You may have noticed that between his work with DONDA and OFF-WHITE, Virgil Abloh stays pretty busy. But The Coveteur magazine somehow convinced the Wisconsin-educated creative director-turned-designer-turned-DJ to sit down long enough to discuss his views on creativity, luxury and spontaneity in the fashion world. The piece sheds some light on Abloh’s DIY roots, his Instagram addiction and his simple, direct advice for aspiring designers: “Do it.”
Check out some quotes below and head over to The Coveteur for the full piece.
On How He Broke Into Design:
“My path is a little bit untraditional. I started just by believing in my own ideas and making things, you know? Design is a funny career because anyone can do it, but I think the measure of how it becomes something that resonates started with me believing in my ideas and just making them. I started on this path by essentially printing t-shirts and giving them to friends; and then believing in them so hard and trying to make them relevant enough so that people liked them.”
On the Advice He Swears By:
“I think it kind of sounds dumb, but it’s literally 100% failsafe… If you do what I’m about to say right now, it’ll work. I’ve figured it out! I’ve done all this running around the world to give this one piece of advice. If you want to do this, if you want to be a designer, be Karl Lagerfeld or be Steve Jobs, you just have to do this one thing: do it. I found this myself: this is all literally based on one idea to make one t-shirt. I never would have thought it would amount to this, but if I hadn’t done that one, it wouldn’t have led into the third or the fifth or whatever.
On OFF-WHITE’s Breakthrough and Evolution:
“I think really the seminal moment was making a season called Pyrex Vision, and it was using whatever means that I had.
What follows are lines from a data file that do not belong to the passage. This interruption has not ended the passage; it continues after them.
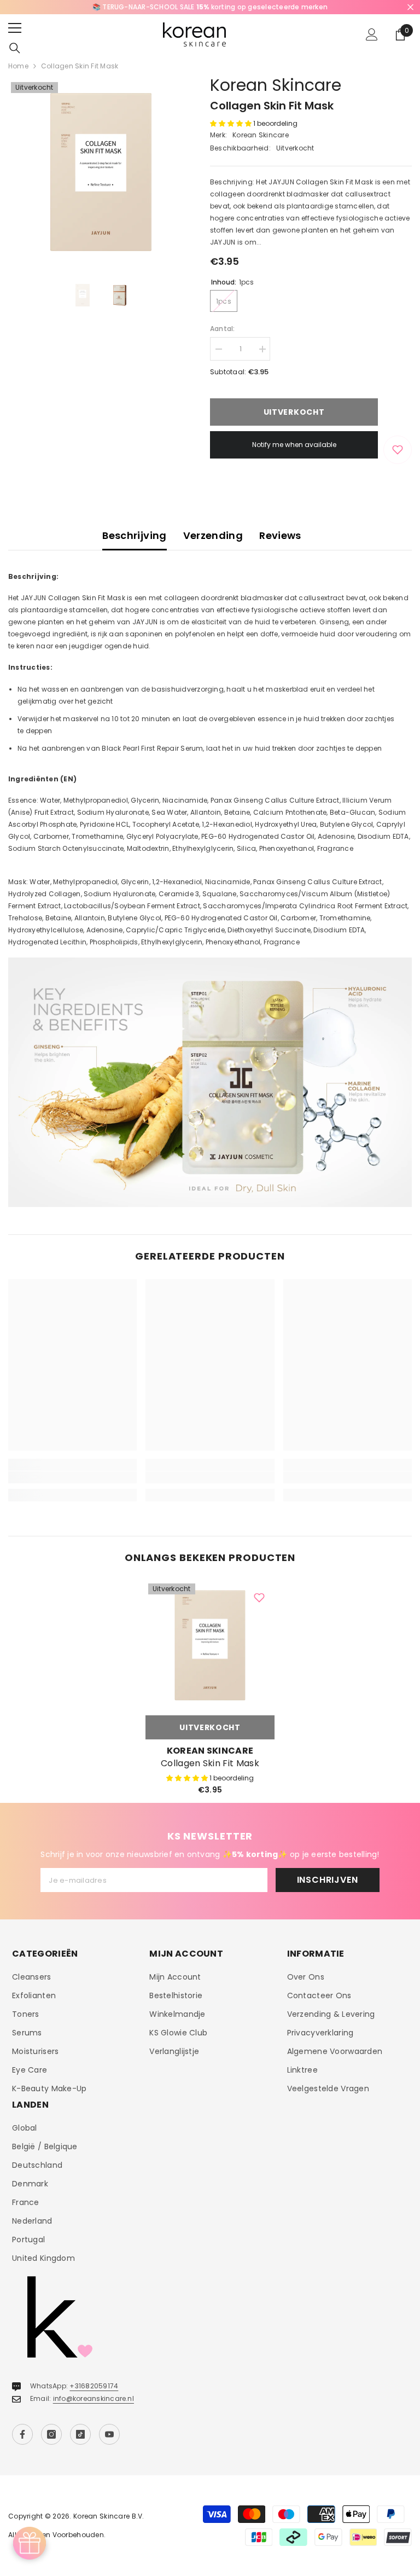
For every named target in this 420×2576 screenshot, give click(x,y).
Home (18, 66)
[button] (231, 123)
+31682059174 (93, 2386)
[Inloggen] (372, 34)
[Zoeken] (14, 48)
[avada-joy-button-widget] (29, 2543)
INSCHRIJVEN (327, 1879)
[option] (210, 7)
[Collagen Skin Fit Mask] (210, 1645)
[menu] (14, 27)
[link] (72, 1477)
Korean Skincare (275, 85)
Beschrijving (134, 535)
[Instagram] (51, 2434)
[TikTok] (80, 2434)
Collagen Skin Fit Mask (210, 1763)
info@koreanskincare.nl (93, 2398)
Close (410, 7)
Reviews (280, 535)
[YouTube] (109, 2434)
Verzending (213, 535)
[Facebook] (22, 2434)
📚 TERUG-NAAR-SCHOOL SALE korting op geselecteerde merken (210, 6)
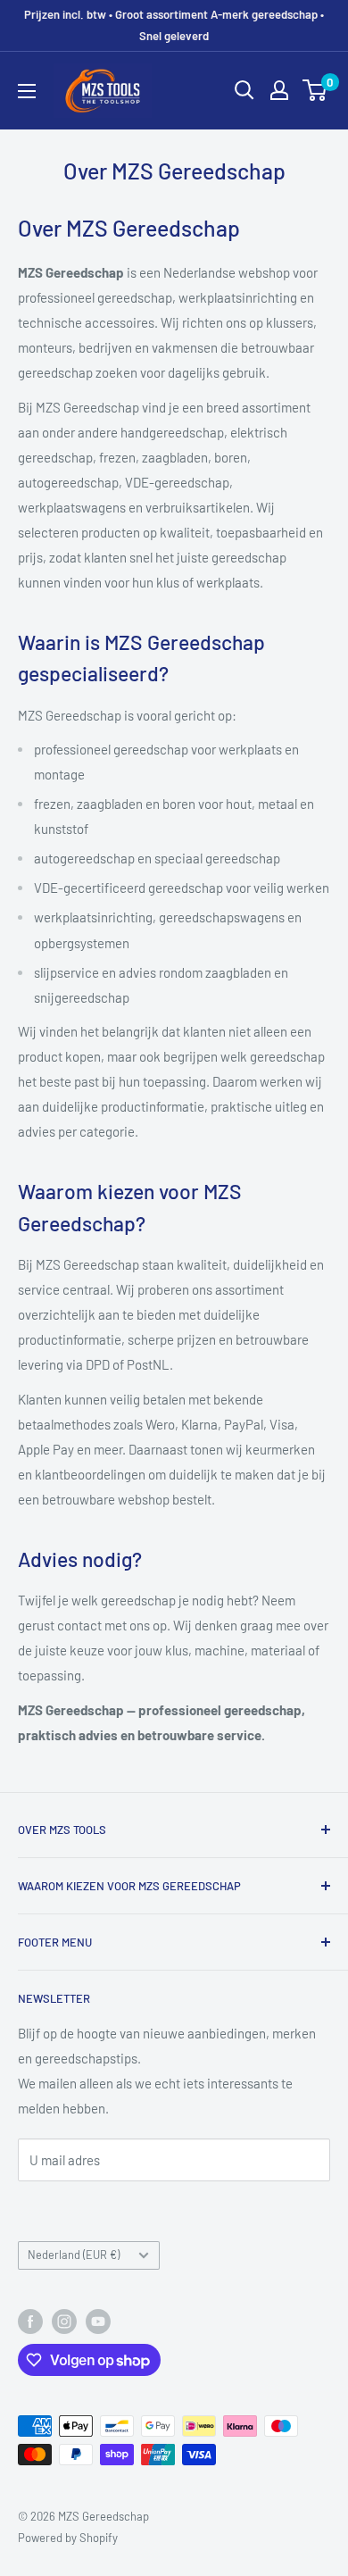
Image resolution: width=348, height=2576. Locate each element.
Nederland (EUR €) (74, 2254)
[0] (315, 90)
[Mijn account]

I didn’t know how to make clothes; I didn’t know anyone who could cut and sew; I didn’t know about buying fabric; I didn’t know about delivering it to a pattern maker—none of that.
“I follow a ridiculous amount of people. But it’s all part of the same reality of embracing technology. I used to hate Instagram! I’d just tweet. But then that’s just not a very modern way of thinking. I like the ability to see what’s going on around the world, see what’s trending, if people are posting the same thing—what does that say?”